Our use of snaps is generally in locations with poor internet - therefore small update/download sizes matter a lot. Snaps file sizes are notoriously not great, but there’s been quite a bit of publicity about how snap deltas help minimize download sizes.
And while deltas certainly help, it seems that they are severely hamstrung by the underlying mechanics. The reason for me saying this is that:
- Snaps are stored as SquashFS images, where the underlying snap content is compressed
- Due to this compression, deltas don’t really work very well
The reason for the second point is that even a small change to uncompressed data can lead to a large change in compressed output - and therefore a disproportionately large delta.
In other words, since the .snap
files are compressed, two revisions of a snap that may actually have very similar content would actually have very different snap files, with a large delta between them.

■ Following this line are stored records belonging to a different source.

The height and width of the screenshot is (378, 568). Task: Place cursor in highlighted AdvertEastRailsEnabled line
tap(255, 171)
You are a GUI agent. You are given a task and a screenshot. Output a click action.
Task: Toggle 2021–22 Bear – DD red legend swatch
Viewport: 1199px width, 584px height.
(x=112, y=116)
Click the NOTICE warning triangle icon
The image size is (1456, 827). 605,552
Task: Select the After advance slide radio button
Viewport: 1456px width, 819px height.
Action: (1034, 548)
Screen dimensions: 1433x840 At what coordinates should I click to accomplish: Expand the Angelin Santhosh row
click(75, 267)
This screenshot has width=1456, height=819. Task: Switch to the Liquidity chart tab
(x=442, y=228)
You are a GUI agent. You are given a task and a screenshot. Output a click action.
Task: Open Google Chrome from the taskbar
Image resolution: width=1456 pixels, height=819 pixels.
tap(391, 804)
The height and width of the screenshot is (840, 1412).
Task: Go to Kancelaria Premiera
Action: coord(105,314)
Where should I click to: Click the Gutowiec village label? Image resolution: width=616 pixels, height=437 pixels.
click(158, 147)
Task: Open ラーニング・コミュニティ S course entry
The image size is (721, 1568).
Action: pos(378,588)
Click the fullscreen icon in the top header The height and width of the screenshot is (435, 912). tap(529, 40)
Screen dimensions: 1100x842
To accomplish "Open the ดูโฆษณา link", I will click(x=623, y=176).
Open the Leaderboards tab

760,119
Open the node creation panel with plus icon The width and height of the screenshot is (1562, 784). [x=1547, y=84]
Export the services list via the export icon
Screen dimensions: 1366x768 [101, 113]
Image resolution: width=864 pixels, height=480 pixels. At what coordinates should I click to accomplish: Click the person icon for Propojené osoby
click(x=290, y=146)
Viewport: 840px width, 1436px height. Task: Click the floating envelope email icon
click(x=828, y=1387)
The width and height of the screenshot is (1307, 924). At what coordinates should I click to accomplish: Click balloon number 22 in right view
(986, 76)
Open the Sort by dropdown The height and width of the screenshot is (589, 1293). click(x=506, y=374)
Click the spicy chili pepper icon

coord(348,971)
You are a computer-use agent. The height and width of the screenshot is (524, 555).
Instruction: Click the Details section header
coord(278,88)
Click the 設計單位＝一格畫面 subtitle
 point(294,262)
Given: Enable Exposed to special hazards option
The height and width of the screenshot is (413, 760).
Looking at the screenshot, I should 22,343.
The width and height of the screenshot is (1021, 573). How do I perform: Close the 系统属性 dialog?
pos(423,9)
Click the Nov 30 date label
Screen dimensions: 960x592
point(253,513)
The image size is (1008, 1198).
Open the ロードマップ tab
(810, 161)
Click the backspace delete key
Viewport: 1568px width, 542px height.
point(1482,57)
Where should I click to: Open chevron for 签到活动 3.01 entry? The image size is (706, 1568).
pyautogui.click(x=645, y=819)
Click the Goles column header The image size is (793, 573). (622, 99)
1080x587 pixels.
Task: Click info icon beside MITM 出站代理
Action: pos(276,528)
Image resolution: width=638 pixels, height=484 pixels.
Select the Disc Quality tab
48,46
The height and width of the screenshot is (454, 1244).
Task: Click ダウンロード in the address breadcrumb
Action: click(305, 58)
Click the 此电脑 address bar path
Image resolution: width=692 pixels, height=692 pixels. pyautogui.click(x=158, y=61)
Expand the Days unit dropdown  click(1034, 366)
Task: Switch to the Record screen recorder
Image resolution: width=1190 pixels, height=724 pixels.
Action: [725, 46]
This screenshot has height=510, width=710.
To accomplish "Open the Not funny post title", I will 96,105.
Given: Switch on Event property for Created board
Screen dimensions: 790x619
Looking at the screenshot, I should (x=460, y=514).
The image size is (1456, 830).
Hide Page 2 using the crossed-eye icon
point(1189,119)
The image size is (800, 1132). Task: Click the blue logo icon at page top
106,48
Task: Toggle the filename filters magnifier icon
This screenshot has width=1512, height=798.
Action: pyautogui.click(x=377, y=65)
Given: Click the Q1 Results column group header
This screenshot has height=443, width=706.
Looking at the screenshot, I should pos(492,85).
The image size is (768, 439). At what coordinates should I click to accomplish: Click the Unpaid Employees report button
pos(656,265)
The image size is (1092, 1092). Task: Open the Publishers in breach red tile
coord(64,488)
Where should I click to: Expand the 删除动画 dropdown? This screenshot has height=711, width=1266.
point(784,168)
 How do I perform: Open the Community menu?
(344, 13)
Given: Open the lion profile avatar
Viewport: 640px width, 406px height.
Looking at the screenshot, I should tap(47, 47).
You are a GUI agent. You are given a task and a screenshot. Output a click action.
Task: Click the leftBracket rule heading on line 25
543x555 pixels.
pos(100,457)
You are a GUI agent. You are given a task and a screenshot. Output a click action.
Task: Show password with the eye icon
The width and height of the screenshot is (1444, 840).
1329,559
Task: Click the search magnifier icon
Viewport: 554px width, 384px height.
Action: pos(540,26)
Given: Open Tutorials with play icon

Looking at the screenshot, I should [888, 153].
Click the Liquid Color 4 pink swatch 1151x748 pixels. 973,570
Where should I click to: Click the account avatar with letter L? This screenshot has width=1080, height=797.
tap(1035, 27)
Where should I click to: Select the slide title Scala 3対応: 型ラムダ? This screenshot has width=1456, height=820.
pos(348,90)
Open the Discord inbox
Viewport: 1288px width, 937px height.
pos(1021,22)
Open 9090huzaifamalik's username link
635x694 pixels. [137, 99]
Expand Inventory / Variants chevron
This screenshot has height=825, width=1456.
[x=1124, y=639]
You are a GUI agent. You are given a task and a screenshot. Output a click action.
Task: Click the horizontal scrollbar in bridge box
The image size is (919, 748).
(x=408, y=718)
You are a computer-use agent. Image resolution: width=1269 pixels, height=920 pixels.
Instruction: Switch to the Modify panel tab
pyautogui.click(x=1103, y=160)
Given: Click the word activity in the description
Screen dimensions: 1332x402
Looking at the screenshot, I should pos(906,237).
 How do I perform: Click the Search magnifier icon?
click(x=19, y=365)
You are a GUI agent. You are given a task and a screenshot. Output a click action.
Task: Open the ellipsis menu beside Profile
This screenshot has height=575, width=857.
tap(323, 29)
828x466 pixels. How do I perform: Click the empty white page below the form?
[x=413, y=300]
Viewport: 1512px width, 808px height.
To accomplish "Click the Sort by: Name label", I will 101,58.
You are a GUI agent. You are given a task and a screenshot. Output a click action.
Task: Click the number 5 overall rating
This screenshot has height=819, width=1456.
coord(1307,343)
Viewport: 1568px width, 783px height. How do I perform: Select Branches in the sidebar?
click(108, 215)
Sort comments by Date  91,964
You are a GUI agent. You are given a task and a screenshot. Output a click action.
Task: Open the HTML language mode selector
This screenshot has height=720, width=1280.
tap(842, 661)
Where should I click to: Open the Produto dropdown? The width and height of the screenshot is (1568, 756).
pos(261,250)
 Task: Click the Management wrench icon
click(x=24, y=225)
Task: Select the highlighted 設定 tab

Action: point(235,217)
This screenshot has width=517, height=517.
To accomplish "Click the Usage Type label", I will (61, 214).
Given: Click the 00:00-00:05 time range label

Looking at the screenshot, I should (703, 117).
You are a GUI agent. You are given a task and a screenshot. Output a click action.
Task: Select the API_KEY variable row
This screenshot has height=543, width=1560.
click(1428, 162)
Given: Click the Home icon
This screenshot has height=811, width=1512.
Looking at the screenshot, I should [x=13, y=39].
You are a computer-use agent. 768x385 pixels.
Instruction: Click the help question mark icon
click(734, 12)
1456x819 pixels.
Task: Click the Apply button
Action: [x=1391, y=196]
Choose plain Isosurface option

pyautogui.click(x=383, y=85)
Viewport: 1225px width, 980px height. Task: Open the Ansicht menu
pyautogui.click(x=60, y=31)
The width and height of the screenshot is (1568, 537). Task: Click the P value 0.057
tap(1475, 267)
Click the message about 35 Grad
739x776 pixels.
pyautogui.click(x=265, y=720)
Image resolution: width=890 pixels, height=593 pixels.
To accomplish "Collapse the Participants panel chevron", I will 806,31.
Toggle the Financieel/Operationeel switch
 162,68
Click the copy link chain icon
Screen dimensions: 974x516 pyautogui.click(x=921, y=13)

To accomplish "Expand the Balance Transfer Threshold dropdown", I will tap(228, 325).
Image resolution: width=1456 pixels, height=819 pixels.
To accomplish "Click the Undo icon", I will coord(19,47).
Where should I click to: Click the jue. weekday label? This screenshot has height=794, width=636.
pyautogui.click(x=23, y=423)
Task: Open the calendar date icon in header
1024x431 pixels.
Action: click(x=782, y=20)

So I did a little experiment, to check just how much of an issue this is. I tested this empirically on a few common snaps, as well as one of ours, and the results were pretty striking:
+------------------------+---------------+------------+------------+
| Snap (revisions) | Content Delta | Snap Delta | Difference |
+------------------------+---------------+------------+------------+
| snapcraft (7205->7257) | 1.4MB | 13MB | 9x |
| snapd (15183->15541) | 18MB | 37MB | 2x |
| firefox (1233->1262) | 26MB | 43MB | 1.7x |
| core18 (2349->2378) | 980KB | 6.1MB | 6x |
| ammp-edge (737->740) | 160KB | 4.8MB | 30x |
+------------------------+---------------+------------+------------+
The “Content Delta” in the above is the size of the delta file generated between the uncompressed “pseudo files” corresponding to the two snap SquashFS images. I.e. it’s a measure of how much changed in the underlying content.
The “Snap Delta” is the size of the actual delta between the two snap files.
The difference between the two approaches is generally quite big. Even in the best cases the snap deltas are ~2x the size of the content delta. And the most striking discrepancies seem to arise where the content delta is small. For example in the ammp-edge
example, we only changed a few lines of code between the two revisions - as reflected by the small content delta - yet the snap delta still ended up a hefty ~5MB.
I wanted to share this since I found it quite interesting, and also as food for discussion towards a potentially better approach.
As part of my experiment - and as potential inspiration towards a better way - I did create a repo with two Bash scripts (essentially one-liners), which can be used to generate and apply deltas based on SquashFS content rather than compressed images. generate_delta.sh is indeed what I used for the content deltas in the comparison table above.